Learn rifle marksmanship and Nordic skiing with Discover Biathlon. // © 2015 Whistler Sport Legacies/Noel Hendrickson
“Seeing is believing,” said Bill Moore, our guide at Discover Biathlon, a program offered by Whistler Sport Legacies in Whistler, British Columbia. “Today you’ll have the chance to see for yourselves just how challenging and exciting the sport of biathlon can be.”
A combination of Nordic skiing and rifle marksmanship, biathlon is one of the most popular televised sports in Europe — and one of the least-understood sports in North America. Perhaps one of the reasons North Americans have been slow to embrace it is that most never get the chance to actually try it. But with Whistler Sport Legacies’ two-hour program at Whistler Olympic Park, visitors can experience the sport firsthand.
Our group lesson began with Nordic ski instruction that included the basics of gliding, turning and stopping. We were also taught techniques for building and maintaining speed, and we spent time practicing our newly acquired Nordic racing skills on the biathlon course.
After a brief gun-safety lesson, we moved on to rifle marksmanship training on the biathlon range that was used for the 2010 Vancouver Olympics.
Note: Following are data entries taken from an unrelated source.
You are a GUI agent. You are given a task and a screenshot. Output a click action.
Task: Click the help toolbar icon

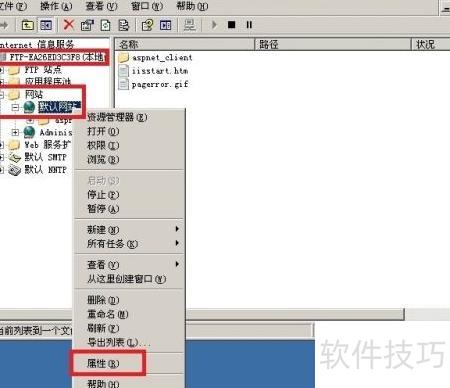tap(147, 25)
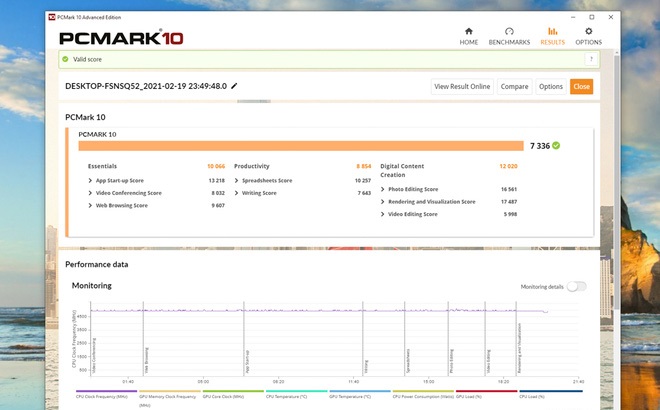
Task: Click the green Valid score check icon
Action: point(65,59)
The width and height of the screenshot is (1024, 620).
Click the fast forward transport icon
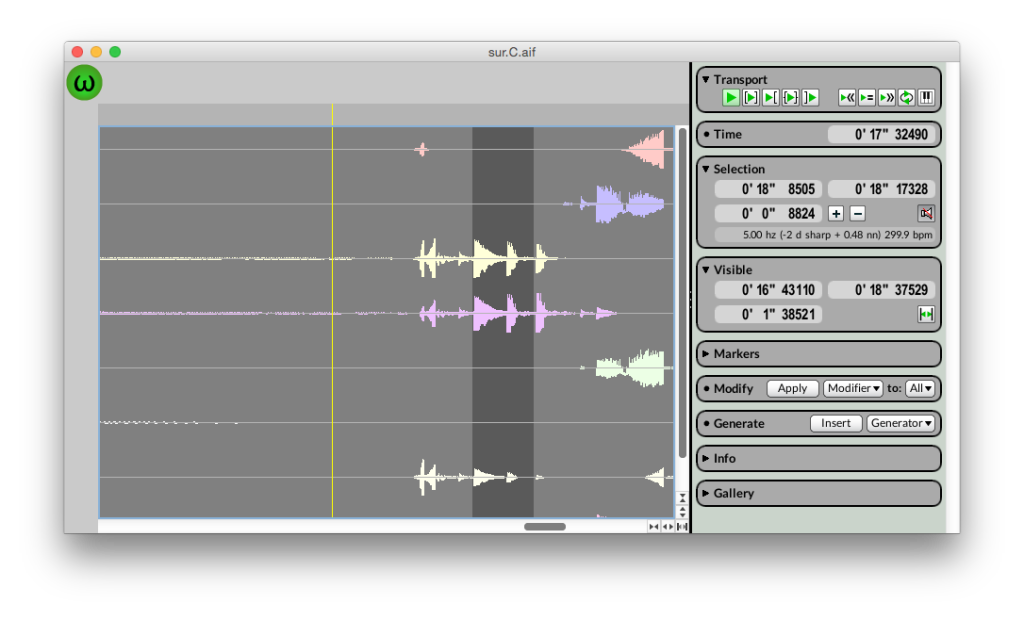[886, 97]
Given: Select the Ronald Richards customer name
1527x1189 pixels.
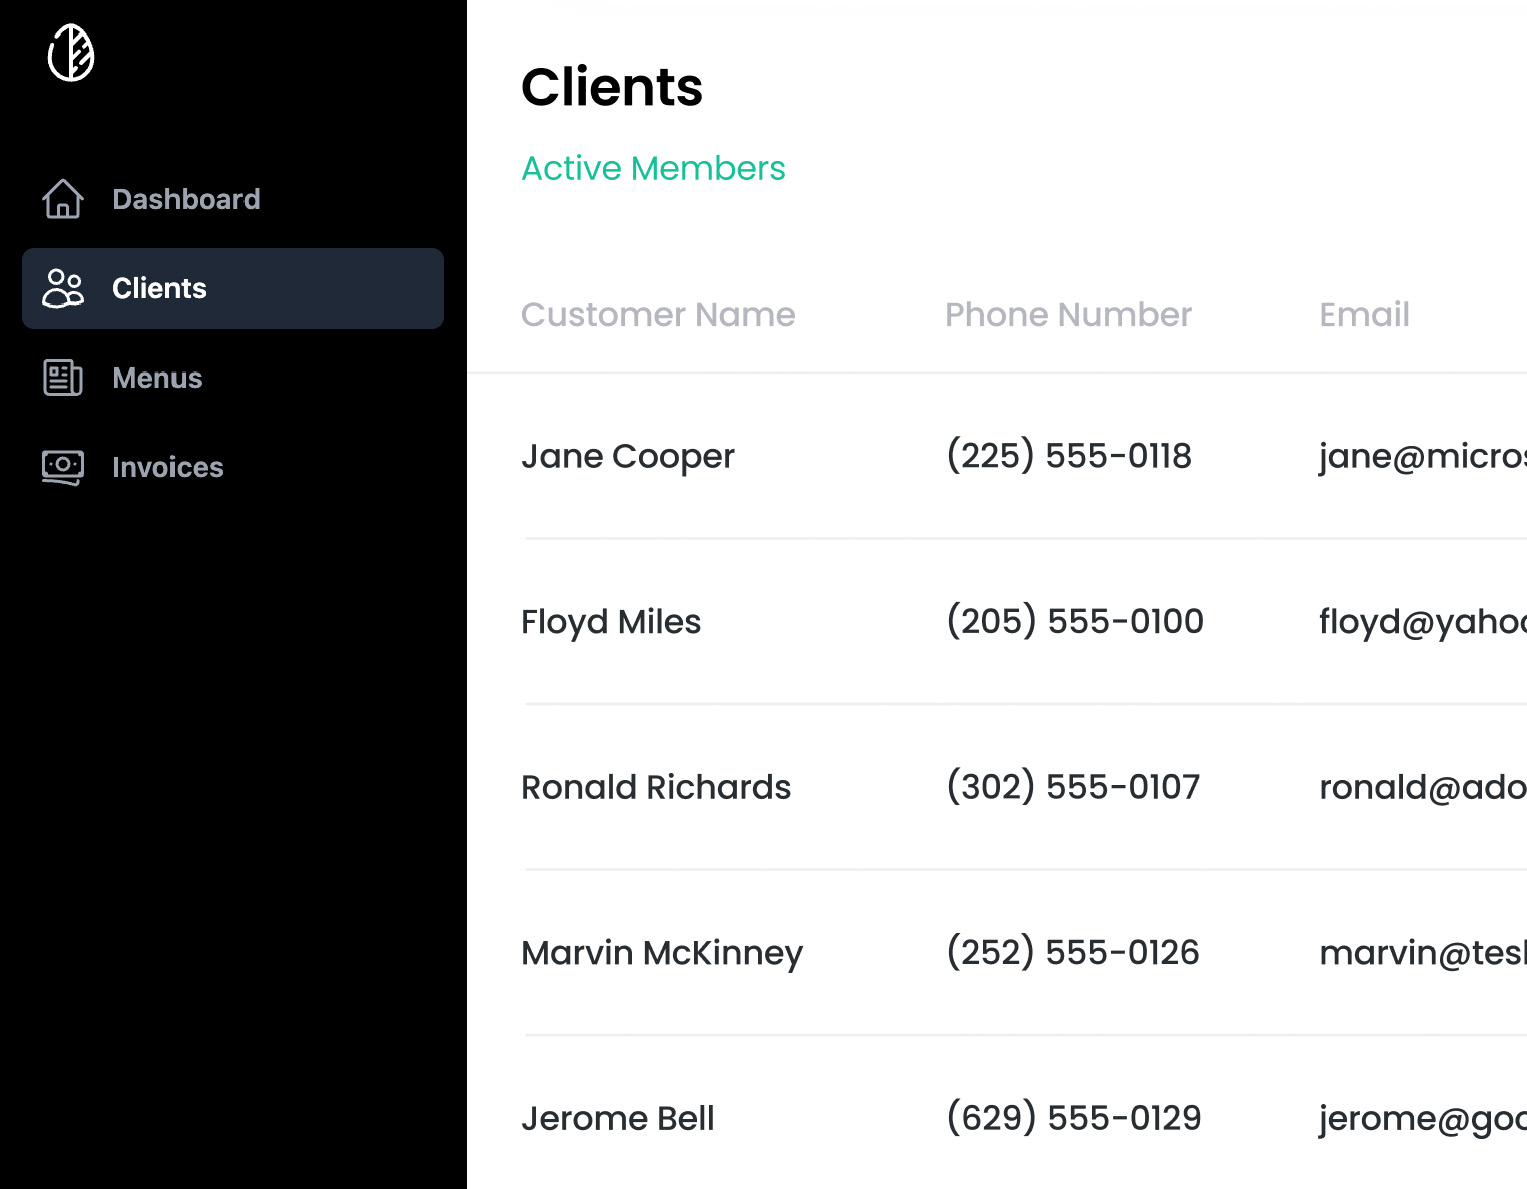Looking at the screenshot, I should pyautogui.click(x=656, y=787).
“A competitive athlete will fire 10,000 practice rounds per year at targets that are about one-tenth the size of the ones you’ll be using today,” Moore said. “Biathletes shoot from both the prone and standing positions but, for liability reasons, we can only shoot lying down today. We just can’t risk someone slipping and falling while holding a rifle.”
I suspected that last rule had been made with uncoordinated people like me in mind.
After some instruction on proper shooting techniques, we took turns lying down on the mat and firing a specially designed bolt-action, 22-caliber biathlon rifle at the targets. Then, we had a shootout challenge. I was well-rested by the time it was my turn, so I had no excuse for not hitting all the targets. Three out of five wasn’t bad, but it wasn’t good enough to win. Luckily, an Olympic medal wasn’t on the line.
The Discover Biathlon program costs $79 for the group lesson and includes ski rentals. Guests can opt for just the lesson for $65. A trail pass is also required and costs about $24, but it allows you to ski the cross-country trails for the full day.
During my adventure, I stayed at Nita Lake Lodge, just outside downtown Whistler. Perched on the edge of a glacier-fed lake, the lodge is less than half a mile from the base of Whistler Mountain and the Creekside gondola. Rates start at $229 per night or $242 per night with breakfast.
I think our guide was right: Seeing really is believing. After a day at Whistler Olympic Park experiencing biathlon firsthand, I had a newfound appreciation for a misunderstood sport.